Raw data

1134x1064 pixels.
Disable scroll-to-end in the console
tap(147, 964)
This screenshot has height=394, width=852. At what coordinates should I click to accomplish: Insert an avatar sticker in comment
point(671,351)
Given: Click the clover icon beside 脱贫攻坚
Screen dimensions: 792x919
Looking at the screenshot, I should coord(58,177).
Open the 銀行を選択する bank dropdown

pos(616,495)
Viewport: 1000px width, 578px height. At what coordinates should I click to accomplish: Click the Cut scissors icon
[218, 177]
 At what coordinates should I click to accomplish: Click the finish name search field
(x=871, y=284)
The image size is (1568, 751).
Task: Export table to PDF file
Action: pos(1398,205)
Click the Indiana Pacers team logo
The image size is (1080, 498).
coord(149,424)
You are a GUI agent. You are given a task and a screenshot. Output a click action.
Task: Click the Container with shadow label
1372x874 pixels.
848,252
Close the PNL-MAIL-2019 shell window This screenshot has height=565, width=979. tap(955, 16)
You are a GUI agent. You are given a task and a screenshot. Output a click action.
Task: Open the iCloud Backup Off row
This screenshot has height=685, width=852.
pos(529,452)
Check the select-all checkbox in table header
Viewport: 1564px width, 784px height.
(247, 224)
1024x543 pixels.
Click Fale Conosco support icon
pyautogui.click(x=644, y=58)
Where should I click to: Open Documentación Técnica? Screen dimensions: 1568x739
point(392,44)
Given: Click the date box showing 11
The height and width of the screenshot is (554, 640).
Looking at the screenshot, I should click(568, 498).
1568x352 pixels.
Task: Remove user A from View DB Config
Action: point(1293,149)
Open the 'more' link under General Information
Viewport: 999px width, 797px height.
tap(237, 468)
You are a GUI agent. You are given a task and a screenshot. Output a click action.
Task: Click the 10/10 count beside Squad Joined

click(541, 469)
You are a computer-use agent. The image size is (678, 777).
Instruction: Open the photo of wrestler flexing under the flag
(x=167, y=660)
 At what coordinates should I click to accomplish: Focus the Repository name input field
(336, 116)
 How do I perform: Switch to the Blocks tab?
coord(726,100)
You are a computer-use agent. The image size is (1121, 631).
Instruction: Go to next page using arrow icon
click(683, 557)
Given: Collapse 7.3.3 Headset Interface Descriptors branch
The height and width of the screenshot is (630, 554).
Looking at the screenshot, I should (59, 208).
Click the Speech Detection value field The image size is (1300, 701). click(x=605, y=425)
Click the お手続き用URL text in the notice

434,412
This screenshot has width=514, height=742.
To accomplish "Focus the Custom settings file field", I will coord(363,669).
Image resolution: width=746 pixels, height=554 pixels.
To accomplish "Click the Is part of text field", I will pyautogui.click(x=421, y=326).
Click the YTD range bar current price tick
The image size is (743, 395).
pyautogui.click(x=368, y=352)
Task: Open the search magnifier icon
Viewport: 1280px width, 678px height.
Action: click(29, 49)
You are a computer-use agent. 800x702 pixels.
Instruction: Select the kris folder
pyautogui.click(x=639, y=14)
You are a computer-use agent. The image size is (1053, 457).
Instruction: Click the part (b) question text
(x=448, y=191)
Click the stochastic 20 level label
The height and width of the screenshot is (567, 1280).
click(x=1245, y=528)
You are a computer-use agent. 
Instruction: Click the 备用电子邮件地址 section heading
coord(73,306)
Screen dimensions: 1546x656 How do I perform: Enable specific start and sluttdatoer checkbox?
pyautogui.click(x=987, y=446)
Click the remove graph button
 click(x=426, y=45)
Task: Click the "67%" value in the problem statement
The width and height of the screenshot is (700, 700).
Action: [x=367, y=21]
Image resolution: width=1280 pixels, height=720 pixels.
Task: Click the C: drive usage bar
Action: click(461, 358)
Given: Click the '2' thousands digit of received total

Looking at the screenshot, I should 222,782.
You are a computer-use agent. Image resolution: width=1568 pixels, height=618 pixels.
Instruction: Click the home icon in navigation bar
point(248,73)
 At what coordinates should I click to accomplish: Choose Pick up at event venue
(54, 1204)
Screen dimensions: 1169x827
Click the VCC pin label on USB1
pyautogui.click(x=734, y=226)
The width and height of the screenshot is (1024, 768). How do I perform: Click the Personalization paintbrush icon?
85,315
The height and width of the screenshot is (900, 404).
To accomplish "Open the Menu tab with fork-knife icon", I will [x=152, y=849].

Instructions for the task
All records above need to be set down again exactly as written.

Task result
1134x1064 pixels.
Disable scroll-to-end in the console
tap(147, 964)
This screenshot has height=394, width=852. At what coordinates should I click to accomplish: Insert an avatar sticker in comment
point(671,351)
Given: Click the clover icon beside 脱贫攻坚
Screen dimensions: 792x919
Looking at the screenshot, I should coord(58,177).
Open the 銀行を選択する bank dropdown

pos(616,495)
Viewport: 1000px width, 578px height. At what coordinates should I click to accomplish: Click the Cut scissors icon
[218, 177]
 At what coordinates should I click to accomplish: Click the finish name search field
(x=871, y=284)
The image size is (1568, 751).
Task: Export table to PDF file
Action: pos(1398,205)
Click the Indiana Pacers team logo
The image size is (1080, 498).
coord(149,424)
You are a GUI agent. You are given a task and a screenshot. Output a click action.
Task: Click the Container with shadow label
1372x874 pixels.
848,252
Close the PNL-MAIL-2019 shell window This screenshot has height=565, width=979. tap(955, 16)
You are a GUI agent. You are given a task and a screenshot. Output a click action.
Task: Open the iCloud Backup Off row
This screenshot has height=685, width=852.
pos(529,452)
Check the select-all checkbox in table header
Viewport: 1564px width, 784px height.
(247, 224)
1024x543 pixels.
Click Fale Conosco support icon
pyautogui.click(x=644, y=58)
Where should I click to: Open Documentación Técnica? Screen dimensions: 1568x739
point(392,44)
Given: Click the date box showing 11
The height and width of the screenshot is (554, 640).
Looking at the screenshot, I should click(568, 498).
1568x352 pixels.
Task: Remove user A from View DB Config
Action: point(1293,149)
Open the 'more' link under General Information
Viewport: 999px width, 797px height.
tap(237, 468)
You are a GUI agent. You are given a task and a screenshot. Output a click action.
Task: Click the 10/10 count beside Squad Joined

click(541, 469)
You are a computer-use agent. The image size is (678, 777).
Instruction: Open the photo of wrestler flexing under the flag
(x=167, y=660)
 At what coordinates should I click to accomplish: Focus the Repository name input field
(336, 116)
 How do I perform: Switch to the Blocks tab?
coord(726,100)
You are a computer-use agent. The image size is (1121, 631).
Instruction: Go to next page using arrow icon
click(683, 557)
Given: Collapse 7.3.3 Headset Interface Descriptors branch
The height and width of the screenshot is (630, 554).
Looking at the screenshot, I should (59, 208).
Click the Speech Detection value field The image size is (1300, 701). click(x=605, y=425)
Click the お手続き用URL text in the notice

434,412
This screenshot has width=514, height=742.
To accomplish "Focus the Custom settings file field", I will coord(363,669).
Image resolution: width=746 pixels, height=554 pixels.
To accomplish "Click the Is part of text field", I will pyautogui.click(x=421, y=326).
Click the YTD range bar current price tick
The image size is (743, 395).
pyautogui.click(x=368, y=352)
Task: Open the search magnifier icon
Viewport: 1280px width, 678px height.
Action: click(29, 49)
You are a computer-use agent. 800x702 pixels.
Instruction: Select the kris folder
pyautogui.click(x=639, y=14)
You are a computer-use agent. The image size is (1053, 457).
Instruction: Click the part (b) question text
(x=448, y=191)
Click the stochastic 20 level label
The height and width of the screenshot is (567, 1280).
click(x=1245, y=528)
You are a computer-use agent. 
Instruction: Click the 备用电子邮件地址 section heading
coord(73,306)
Screen dimensions: 1546x656 How do I perform: Enable specific start and sluttdatoer checkbox?
pyautogui.click(x=987, y=446)
Click the remove graph button
 click(x=426, y=45)
Task: Click the "67%" value in the problem statement
The width and height of the screenshot is (700, 700).
Action: [x=367, y=21]
Image resolution: width=1280 pixels, height=720 pixels.
Task: Click the C: drive usage bar
Action: click(461, 358)
Given: Click the '2' thousands digit of received total

Looking at the screenshot, I should 222,782.
You are a computer-use agent. Image resolution: width=1568 pixels, height=618 pixels.
Instruction: Click the home icon in navigation bar
point(248,73)
 At what coordinates should I click to accomplish: Choose Pick up at event venue
(54, 1204)
Screen dimensions: 1169x827
Click the VCC pin label on USB1
pyautogui.click(x=734, y=226)
The width and height of the screenshot is (1024, 768). How do I perform: Click the Personalization paintbrush icon?
85,315
The height and width of the screenshot is (900, 404).
To accomplish "Open the Menu tab with fork-knife icon", I will [x=152, y=849].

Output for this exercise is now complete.